**WORK REQUIRED**
Rewrite all of the lines below, swapping "computer-use agent" for "screen assistant" everywhere it occurs and leaving every other character unchanged.

====== DATA FOR THIS EXERCISE

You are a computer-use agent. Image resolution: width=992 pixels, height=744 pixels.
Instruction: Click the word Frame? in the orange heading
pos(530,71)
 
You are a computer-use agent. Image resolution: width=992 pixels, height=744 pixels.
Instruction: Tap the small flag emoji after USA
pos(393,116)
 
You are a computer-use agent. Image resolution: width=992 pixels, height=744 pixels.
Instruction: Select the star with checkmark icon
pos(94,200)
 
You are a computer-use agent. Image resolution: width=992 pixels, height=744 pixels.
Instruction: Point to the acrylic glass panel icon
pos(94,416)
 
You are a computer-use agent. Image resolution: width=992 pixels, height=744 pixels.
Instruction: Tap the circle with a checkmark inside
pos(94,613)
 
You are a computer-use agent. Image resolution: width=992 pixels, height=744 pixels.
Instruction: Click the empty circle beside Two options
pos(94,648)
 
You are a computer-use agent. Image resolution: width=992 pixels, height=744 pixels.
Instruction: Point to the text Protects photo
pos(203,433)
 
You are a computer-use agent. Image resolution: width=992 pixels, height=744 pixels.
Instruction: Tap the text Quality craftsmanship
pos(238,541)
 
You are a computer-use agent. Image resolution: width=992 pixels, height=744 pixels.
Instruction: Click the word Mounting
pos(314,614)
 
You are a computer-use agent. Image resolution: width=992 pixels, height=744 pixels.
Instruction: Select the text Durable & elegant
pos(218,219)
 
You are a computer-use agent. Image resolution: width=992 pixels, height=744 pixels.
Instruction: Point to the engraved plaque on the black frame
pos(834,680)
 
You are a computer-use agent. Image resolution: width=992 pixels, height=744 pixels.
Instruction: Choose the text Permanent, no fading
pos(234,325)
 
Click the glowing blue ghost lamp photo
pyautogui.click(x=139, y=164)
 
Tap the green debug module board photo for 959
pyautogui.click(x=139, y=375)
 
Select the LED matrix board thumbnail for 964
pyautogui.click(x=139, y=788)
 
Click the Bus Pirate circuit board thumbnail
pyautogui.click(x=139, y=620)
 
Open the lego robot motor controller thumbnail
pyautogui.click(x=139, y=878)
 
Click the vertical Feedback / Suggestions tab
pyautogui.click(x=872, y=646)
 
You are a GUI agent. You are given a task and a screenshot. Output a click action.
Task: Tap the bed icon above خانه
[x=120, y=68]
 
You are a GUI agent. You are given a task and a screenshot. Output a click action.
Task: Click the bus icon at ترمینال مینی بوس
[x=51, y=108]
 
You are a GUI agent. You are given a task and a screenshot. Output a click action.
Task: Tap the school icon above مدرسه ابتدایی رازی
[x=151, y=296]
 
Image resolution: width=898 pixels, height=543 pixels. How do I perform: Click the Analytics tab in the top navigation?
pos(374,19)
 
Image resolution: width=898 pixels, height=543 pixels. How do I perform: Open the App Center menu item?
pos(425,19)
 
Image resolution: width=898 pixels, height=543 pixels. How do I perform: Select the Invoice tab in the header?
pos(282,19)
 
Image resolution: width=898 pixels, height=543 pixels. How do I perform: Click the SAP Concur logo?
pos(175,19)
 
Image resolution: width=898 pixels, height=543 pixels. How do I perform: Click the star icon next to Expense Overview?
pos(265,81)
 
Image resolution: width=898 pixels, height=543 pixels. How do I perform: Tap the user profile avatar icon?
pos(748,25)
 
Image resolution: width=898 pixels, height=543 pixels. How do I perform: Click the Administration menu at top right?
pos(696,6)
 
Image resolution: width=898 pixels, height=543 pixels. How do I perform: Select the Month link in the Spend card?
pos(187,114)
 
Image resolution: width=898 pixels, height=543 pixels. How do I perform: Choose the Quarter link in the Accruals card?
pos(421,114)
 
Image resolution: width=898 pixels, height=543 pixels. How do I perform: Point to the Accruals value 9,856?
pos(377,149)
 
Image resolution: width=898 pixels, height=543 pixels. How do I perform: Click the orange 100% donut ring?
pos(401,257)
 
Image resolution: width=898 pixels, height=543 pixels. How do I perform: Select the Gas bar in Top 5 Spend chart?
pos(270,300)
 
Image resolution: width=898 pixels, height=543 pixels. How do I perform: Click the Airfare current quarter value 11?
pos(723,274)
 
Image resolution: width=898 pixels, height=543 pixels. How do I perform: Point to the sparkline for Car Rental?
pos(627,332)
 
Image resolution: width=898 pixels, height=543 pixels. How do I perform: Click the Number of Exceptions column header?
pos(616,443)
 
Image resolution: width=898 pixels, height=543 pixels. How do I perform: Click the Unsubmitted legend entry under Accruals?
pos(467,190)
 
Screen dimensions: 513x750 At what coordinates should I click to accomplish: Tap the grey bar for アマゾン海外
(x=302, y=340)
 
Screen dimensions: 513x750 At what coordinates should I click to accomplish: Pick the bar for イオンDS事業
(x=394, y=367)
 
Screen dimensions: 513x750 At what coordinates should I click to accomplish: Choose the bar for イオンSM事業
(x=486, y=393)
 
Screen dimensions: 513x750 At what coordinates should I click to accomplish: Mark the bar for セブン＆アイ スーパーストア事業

============

**PROBLEM SOLUTION**
You are a screen assistant. Image resolution: width=992 pixels, height=744 pixels.
Instruction: Click the word Frame? in the orange heading
pos(530,71)
 
You are a screen assistant. Image resolution: width=992 pixels, height=744 pixels.
Instruction: Tap the small flag emoji after USA
pos(393,116)
 
You are a screen assistant. Image resolution: width=992 pixels, height=744 pixels.
Instruction: Select the star with checkmark icon
pos(94,200)
 
You are a screen assistant. Image resolution: width=992 pixels, height=744 pixels.
Instruction: Point to the acrylic glass panel icon
pos(94,416)
 
You are a screen assistant. Image resolution: width=992 pixels, height=744 pixels.
Instruction: Tap the circle with a checkmark inside
pos(94,613)
 
You are a screen assistant. Image resolution: width=992 pixels, height=744 pixels.
Instruction: Click the empty circle beside Two options
pos(94,648)
 
You are a screen assistant. Image resolution: width=992 pixels, height=744 pixels.
Instruction: Point to the text Protects photo
pos(203,433)
 
You are a screen assistant. Image resolution: width=992 pixels, height=744 pixels.
Instruction: Tap the text Quality craftsmanship
pos(238,541)
 
You are a screen assistant. Image resolution: width=992 pixels, height=744 pixels.
Instruction: Click the word Mounting
pos(314,614)
 
You are a screen assistant. Image resolution: width=992 pixels, height=744 pixels.
Instruction: Select the text Durable & elegant
pos(218,219)
 
You are a screen assistant. Image resolution: width=992 pixels, height=744 pixels.
Instruction: Point to the engraved plaque on the black frame
pos(834,680)
 
You are a screen assistant. Image resolution: width=992 pixels, height=744 pixels.
Instruction: Choose the text Permanent, no fading
pos(234,325)
 
Click the glowing blue ghost lamp photo
pyautogui.click(x=139, y=164)
 
Tap the green debug module board photo for 959
pyautogui.click(x=139, y=375)
 
Select the LED matrix board thumbnail for 964
pyautogui.click(x=139, y=788)
 
Click the Bus Pirate circuit board thumbnail
pyautogui.click(x=139, y=620)
 
Open the lego robot motor controller thumbnail
pyautogui.click(x=139, y=878)
 
Click the vertical Feedback / Suggestions tab
pyautogui.click(x=872, y=646)
 
You are a GUI agent. You are given a task and a screenshot. Output a click action.
Task: Tap the bed icon above خانه
[x=120, y=68]
 
You are a GUI agent. You are given a task and a screenshot. Output a click action.
Task: Click the bus icon at ترمینال مینی بوس
[x=51, y=108]
 
You are a GUI agent. You are given a task and a screenshot. Output a click action.
Task: Tap the school icon above مدرسه ابتدایی رازی
[x=151, y=296]
 
Image resolution: width=898 pixels, height=543 pixels. How do I perform: Click the Analytics tab in the top navigation?
pos(374,19)
 
Image resolution: width=898 pixels, height=543 pixels. How do I perform: Open the App Center menu item?
pos(425,19)
 
Image resolution: width=898 pixels, height=543 pixels. How do I perform: Select the Invoice tab in the header?
pos(282,19)
 
Image resolution: width=898 pixels, height=543 pixels. How do I perform: Click the SAP Concur logo?
pos(175,19)
 
Image resolution: width=898 pixels, height=543 pixels. How do I perform: Click the star icon next to Expense Overview?
pos(265,81)
 
Image resolution: width=898 pixels, height=543 pixels. How do I perform: Tap the user profile avatar icon?
pos(748,25)
 
Image resolution: width=898 pixels, height=543 pixels. How do I perform: Click the Administration menu at top right?
pos(696,6)
 
Image resolution: width=898 pixels, height=543 pixels. How do I perform: Select the Month link in the Spend card?
pos(187,114)
 
Image resolution: width=898 pixels, height=543 pixels. How do I perform: Choose the Quarter link in the Accruals card?
pos(421,114)
 
Image resolution: width=898 pixels, height=543 pixels. How do I perform: Point to the Accruals value 9,856?
pos(377,149)
 
Image resolution: width=898 pixels, height=543 pixels. How do I perform: Click the orange 100% donut ring?
pos(401,257)
 
Image resolution: width=898 pixels, height=543 pixels. How do I perform: Select the Gas bar in Top 5 Spend chart?
pos(270,300)
 
Image resolution: width=898 pixels, height=543 pixels. How do I perform: Click the Airfare current quarter value 11?
pos(723,274)
 
Image resolution: width=898 pixels, height=543 pixels. How do I perform: Point to the sparkline for Car Rental?
pos(627,332)
 
Image resolution: width=898 pixels, height=543 pixels. How do I perform: Click the Number of Exceptions column header?
pos(616,443)
 
Image resolution: width=898 pixels, height=543 pixels. How do I perform: Click the Unsubmitted legend entry under Accruals?
pos(467,190)
 
Screen dimensions: 513x750 At what coordinates should I click to accomplish: Tap the grey bar for アマゾン海外
(x=302, y=340)
 
Screen dimensions: 513x750 At what coordinates should I click to accomplish: Pick the bar for イオンDS事業
(x=394, y=367)
 
Screen dimensions: 513x750 At what coordinates should I click to accomplish: Choose the bar for イオンSM事業
(x=486, y=393)
 
Screen dimensions: 513x750 At what coordinates should I click to accomplish: Mark the bar for セブン＆アイ スーパーストア事業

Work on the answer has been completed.